Search the entries for the line containing "Task: Select the Overview tab". Repeat it, then every line after it, exactly through the final line.

RECORDS SHOWN Start Marker

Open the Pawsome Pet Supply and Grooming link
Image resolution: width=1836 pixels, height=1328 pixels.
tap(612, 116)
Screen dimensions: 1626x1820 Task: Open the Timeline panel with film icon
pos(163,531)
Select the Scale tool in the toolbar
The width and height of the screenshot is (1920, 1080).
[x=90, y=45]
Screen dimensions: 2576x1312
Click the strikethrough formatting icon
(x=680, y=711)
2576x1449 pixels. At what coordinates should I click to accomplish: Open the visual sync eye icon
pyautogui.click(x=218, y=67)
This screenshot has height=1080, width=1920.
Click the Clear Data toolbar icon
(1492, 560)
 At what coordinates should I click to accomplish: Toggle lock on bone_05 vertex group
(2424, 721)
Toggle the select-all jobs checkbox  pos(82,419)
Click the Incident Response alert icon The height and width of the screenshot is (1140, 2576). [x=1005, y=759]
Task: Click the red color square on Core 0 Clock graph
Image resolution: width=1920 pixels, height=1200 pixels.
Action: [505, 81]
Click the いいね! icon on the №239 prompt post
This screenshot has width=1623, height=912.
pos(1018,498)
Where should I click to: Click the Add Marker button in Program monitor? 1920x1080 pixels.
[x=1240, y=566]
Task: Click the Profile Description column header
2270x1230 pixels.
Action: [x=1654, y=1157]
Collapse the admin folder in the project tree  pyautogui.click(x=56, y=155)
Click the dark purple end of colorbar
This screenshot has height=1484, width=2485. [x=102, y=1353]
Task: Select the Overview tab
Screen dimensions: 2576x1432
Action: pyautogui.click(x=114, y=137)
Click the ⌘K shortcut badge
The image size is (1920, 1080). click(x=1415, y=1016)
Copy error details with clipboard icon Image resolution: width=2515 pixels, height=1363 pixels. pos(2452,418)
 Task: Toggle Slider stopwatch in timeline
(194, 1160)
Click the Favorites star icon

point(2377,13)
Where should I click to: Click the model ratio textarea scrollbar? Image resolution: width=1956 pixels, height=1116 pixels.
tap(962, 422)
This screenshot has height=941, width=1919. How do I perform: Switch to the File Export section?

RECORDS SHOWN End Marker

> [WRITTEN SOLUTION]:
Task: Select the Overview tab
Screen dimensions: 2576x1432
Action: pyautogui.click(x=114, y=137)
Click the ⌘K shortcut badge
The image size is (1920, 1080). click(x=1415, y=1016)
Copy error details with clipboard icon Image resolution: width=2515 pixels, height=1363 pixels. pos(2452,418)
 Task: Toggle Slider stopwatch in timeline
(194, 1160)
Click the Favorites star icon

point(2377,13)
Where should I click to: Click the model ratio textarea scrollbar? Image resolution: width=1956 pixels, height=1116 pixels.
tap(962, 422)
This screenshot has height=941, width=1919. How do I perform: Switch to the File Export section?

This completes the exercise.